Everything in the records should be repeated exactly, down to the last character.
-=-=-
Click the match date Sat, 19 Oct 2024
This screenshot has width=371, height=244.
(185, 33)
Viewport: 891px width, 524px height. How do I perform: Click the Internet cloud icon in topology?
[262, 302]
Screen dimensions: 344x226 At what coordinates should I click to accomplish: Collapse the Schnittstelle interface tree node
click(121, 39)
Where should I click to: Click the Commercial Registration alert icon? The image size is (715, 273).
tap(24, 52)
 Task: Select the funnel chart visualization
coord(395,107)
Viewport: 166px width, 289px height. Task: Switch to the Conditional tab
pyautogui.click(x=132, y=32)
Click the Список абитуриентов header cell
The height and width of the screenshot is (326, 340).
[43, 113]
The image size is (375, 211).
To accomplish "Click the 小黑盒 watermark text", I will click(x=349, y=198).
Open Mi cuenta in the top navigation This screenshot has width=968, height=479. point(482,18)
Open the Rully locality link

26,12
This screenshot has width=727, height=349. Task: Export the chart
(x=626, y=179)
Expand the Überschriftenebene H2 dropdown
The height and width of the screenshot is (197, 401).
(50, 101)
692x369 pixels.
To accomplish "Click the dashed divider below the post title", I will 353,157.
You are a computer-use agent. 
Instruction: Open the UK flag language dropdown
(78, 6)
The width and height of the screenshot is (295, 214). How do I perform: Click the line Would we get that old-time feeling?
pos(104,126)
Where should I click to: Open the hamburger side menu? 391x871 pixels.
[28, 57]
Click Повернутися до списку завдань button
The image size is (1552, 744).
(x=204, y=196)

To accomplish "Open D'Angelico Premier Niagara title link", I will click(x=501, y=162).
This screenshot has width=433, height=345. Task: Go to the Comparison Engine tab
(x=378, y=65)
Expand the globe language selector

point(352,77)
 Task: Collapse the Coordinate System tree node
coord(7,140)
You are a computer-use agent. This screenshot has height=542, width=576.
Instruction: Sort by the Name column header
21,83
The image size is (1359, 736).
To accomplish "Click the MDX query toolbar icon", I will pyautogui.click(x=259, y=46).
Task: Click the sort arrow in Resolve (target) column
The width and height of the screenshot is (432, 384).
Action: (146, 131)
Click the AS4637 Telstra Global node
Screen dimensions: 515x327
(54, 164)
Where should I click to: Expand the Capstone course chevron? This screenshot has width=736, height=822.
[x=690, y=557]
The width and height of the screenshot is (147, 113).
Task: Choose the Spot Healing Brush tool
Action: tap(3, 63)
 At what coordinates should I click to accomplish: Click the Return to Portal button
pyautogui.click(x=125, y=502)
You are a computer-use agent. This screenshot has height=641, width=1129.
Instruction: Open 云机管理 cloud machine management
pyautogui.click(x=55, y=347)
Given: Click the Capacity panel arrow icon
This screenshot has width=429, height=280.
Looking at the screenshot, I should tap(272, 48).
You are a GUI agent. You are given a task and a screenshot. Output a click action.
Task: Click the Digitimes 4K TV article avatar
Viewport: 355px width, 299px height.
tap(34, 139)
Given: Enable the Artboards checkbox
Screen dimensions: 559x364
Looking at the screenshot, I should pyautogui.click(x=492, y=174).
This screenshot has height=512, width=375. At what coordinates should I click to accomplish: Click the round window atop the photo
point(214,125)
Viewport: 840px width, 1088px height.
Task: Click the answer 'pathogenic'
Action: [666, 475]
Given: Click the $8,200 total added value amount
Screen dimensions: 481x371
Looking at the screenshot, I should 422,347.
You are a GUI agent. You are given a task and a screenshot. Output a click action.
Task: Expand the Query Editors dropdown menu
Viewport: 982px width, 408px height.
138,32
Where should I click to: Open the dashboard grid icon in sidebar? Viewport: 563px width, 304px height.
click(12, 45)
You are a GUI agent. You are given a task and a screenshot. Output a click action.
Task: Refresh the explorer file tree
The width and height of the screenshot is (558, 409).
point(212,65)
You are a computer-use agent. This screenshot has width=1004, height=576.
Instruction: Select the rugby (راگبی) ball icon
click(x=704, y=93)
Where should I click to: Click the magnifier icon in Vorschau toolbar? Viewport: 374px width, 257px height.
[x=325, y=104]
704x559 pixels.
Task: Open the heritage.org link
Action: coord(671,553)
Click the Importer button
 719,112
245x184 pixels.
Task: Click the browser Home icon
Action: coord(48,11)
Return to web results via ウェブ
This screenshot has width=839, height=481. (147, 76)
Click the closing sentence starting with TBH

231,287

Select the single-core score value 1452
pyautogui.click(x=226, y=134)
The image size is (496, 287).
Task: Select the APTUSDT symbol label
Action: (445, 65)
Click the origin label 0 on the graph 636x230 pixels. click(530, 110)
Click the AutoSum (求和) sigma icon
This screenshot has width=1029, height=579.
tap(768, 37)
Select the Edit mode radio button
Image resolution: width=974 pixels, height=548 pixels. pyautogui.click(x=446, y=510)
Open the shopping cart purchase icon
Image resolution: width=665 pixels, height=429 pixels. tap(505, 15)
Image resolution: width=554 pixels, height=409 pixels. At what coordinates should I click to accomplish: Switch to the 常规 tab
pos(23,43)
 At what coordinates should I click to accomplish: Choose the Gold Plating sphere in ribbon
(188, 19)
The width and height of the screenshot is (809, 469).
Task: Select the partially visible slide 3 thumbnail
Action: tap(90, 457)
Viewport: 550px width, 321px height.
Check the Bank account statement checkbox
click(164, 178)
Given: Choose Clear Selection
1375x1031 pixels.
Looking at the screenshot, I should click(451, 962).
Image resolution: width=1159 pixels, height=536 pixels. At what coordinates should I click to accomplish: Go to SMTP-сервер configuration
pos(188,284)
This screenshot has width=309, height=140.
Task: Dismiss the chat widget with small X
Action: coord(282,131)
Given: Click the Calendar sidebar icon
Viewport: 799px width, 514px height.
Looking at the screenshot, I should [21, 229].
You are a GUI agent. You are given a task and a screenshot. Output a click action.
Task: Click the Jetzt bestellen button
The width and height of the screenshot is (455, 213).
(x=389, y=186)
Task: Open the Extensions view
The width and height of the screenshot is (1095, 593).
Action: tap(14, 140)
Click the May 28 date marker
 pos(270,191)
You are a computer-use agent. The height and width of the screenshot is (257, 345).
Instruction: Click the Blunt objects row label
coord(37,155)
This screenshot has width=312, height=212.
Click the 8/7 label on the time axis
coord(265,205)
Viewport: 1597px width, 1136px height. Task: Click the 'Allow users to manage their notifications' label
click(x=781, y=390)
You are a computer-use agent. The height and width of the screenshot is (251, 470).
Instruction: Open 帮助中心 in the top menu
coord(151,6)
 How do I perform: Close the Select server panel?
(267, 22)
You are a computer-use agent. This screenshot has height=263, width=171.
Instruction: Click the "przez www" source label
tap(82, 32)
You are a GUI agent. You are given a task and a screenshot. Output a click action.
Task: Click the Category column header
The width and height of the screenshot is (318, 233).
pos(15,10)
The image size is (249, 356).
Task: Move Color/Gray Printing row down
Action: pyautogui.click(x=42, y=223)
-=-=-
Worked solution:
Click the match date Sat, 19 Oct 2024
This screenshot has width=371, height=244.
(185, 33)
Viewport: 891px width, 524px height. How do I perform: Click the Internet cloud icon in topology?
[262, 302]
Screen dimensions: 344x226 At what coordinates should I click to accomplish: Collapse the Schnittstelle interface tree node
click(121, 39)
Where should I click to: Click the Commercial Registration alert icon? The image size is (715, 273).
tap(24, 52)
 Task: Select the funnel chart visualization
coord(395,107)
Viewport: 166px width, 289px height. Task: Switch to the Conditional tab
pyautogui.click(x=132, y=32)
Click the Список абитуриентов header cell
The height and width of the screenshot is (326, 340).
[43, 113]
The image size is (375, 211).
To accomplish "Click the 小黑盒 watermark text", I will click(x=349, y=198).
Open Mi cuenta in the top navigation This screenshot has width=968, height=479. point(482,18)
Open the Rully locality link

26,12
This screenshot has width=727, height=349. Task: Export the chart
(x=626, y=179)
Expand the Überschriftenebene H2 dropdown
The height and width of the screenshot is (197, 401).
(50, 101)
692x369 pixels.
To accomplish "Click the dashed divider below the post title", I will 353,157.
You are a computer-use agent. 
Instruction: Open the UK flag language dropdown
(78, 6)
The width and height of the screenshot is (295, 214). How do I perform: Click the line Would we get that old-time feeling?
pos(104,126)
Where should I click to: Open the hamburger side menu? 391x871 pixels.
[28, 57]
Click Повернутися до списку завдань button
The image size is (1552, 744).
(x=204, y=196)

To accomplish "Open D'Angelico Premier Niagara title link", I will click(x=501, y=162).
This screenshot has width=433, height=345. Task: Go to the Comparison Engine tab
(x=378, y=65)
Expand the globe language selector

point(352,77)
 Task: Collapse the Coordinate System tree node
coord(7,140)
You are a computer-use agent. This screenshot has height=542, width=576.
Instruction: Sort by the Name column header
21,83
The image size is (1359, 736).
To accomplish "Click the MDX query toolbar icon", I will pyautogui.click(x=259, y=46).
Task: Click the sort arrow in Resolve (target) column
The width and height of the screenshot is (432, 384).
Action: (146, 131)
Click the AS4637 Telstra Global node
Screen dimensions: 515x327
(54, 164)
Where should I click to: Expand the Capstone course chevron? This screenshot has width=736, height=822.
[x=690, y=557]
The width and height of the screenshot is (147, 113).
Task: Choose the Spot Healing Brush tool
Action: tap(3, 63)
 At what coordinates should I click to accomplish: Click the Return to Portal button
pyautogui.click(x=125, y=502)
You are a computer-use agent. This screenshot has height=641, width=1129.
Instruction: Open 云机管理 cloud machine management
pyautogui.click(x=55, y=347)
Given: Click the Capacity panel arrow icon
This screenshot has width=429, height=280.
Looking at the screenshot, I should tap(272, 48).
You are a GUI agent. You are given a task and a screenshot. Output a click action.
Task: Click the Digitimes 4K TV article avatar
Viewport: 355px width, 299px height.
tap(34, 139)
Given: Enable the Artboards checkbox
Screen dimensions: 559x364
Looking at the screenshot, I should pyautogui.click(x=492, y=174).
This screenshot has height=512, width=375. At what coordinates should I click to accomplish: Click the round window atop the photo
point(214,125)
Viewport: 840px width, 1088px height.
Task: Click the answer 'pathogenic'
Action: [666, 475]
Given: Click the $8,200 total added value amount
Screen dimensions: 481x371
Looking at the screenshot, I should 422,347.
You are a GUI agent. You are given a task and a screenshot. Output a click action.
Task: Expand the Query Editors dropdown menu
Viewport: 982px width, 408px height.
138,32
Where should I click to: Open the dashboard grid icon in sidebar? Viewport: 563px width, 304px height.
click(12, 45)
You are a GUI agent. You are given a task and a screenshot. Output a click action.
Task: Refresh the explorer file tree
The width and height of the screenshot is (558, 409).
point(212,65)
You are a computer-use agent. This screenshot has width=1004, height=576.
Instruction: Select the rugby (راگبی) ball icon
click(x=704, y=93)
Where should I click to: Click the magnifier icon in Vorschau toolbar? Viewport: 374px width, 257px height.
[x=325, y=104]
704x559 pixels.
Task: Open the heritage.org link
Action: coord(671,553)
Click the Importer button
 719,112
245x184 pixels.
Task: Click the browser Home icon
Action: coord(48,11)
Return to web results via ウェブ
This screenshot has width=839, height=481. (147, 76)
Click the closing sentence starting with TBH

231,287

Select the single-core score value 1452
pyautogui.click(x=226, y=134)
The image size is (496, 287).
Task: Select the APTUSDT symbol label
Action: (445, 65)
Click the origin label 0 on the graph 636x230 pixels. click(530, 110)
Click the AutoSum (求和) sigma icon
This screenshot has width=1029, height=579.
tap(768, 37)
Select the Edit mode radio button
Image resolution: width=974 pixels, height=548 pixels. pyautogui.click(x=446, y=510)
Open the shopping cart purchase icon
Image resolution: width=665 pixels, height=429 pixels. tap(505, 15)
Image resolution: width=554 pixels, height=409 pixels. At what coordinates should I click to accomplish: Switch to the 常规 tab
pos(23,43)
 At what coordinates should I click to accomplish: Choose the Gold Plating sphere in ribbon
(188, 19)
The width and height of the screenshot is (809, 469).
Task: Select the partially visible slide 3 thumbnail
Action: tap(90, 457)
Viewport: 550px width, 321px height.
Check the Bank account statement checkbox
click(164, 178)
Given: Choose Clear Selection
1375x1031 pixels.
Looking at the screenshot, I should click(451, 962).
Image resolution: width=1159 pixels, height=536 pixels. At what coordinates should I click to accomplish: Go to SMTP-сервер configuration
pos(188,284)
This screenshot has width=309, height=140.
Task: Dismiss the chat widget with small X
Action: coord(282,131)
Given: Click the Calendar sidebar icon
Viewport: 799px width, 514px height.
Looking at the screenshot, I should [21, 229].
You are a GUI agent. You are given a task and a screenshot. Output a click action.
Task: Click the Jetzt bestellen button
The width and height of the screenshot is (455, 213).
(x=389, y=186)
Task: Open the Extensions view
The width and height of the screenshot is (1095, 593).
Action: tap(14, 140)
Click the May 28 date marker
 pos(270,191)
You are a computer-use agent. The height and width of the screenshot is (257, 345).
Instruction: Click the Blunt objects row label
coord(37,155)
This screenshot has width=312, height=212.
Click the 8/7 label on the time axis
coord(265,205)
Viewport: 1597px width, 1136px height. Task: Click the 'Allow users to manage their notifications' label
click(x=781, y=390)
You are a computer-use agent. The height and width of the screenshot is (251, 470).
Instruction: Open 帮助中心 in the top menu
coord(151,6)
 How do I perform: Close the Select server panel?
(267, 22)
You are a computer-use agent. This screenshot has height=263, width=171.
Instruction: Click the "przez www" source label
tap(82, 32)
You are a GUI agent. You are given a task and a screenshot. Output a click action.
Task: Click the Category column header
The width and height of the screenshot is (318, 233).
pos(15,10)
The image size is (249, 356).
Task: Move Color/Gray Printing row down
Action: pyautogui.click(x=42, y=223)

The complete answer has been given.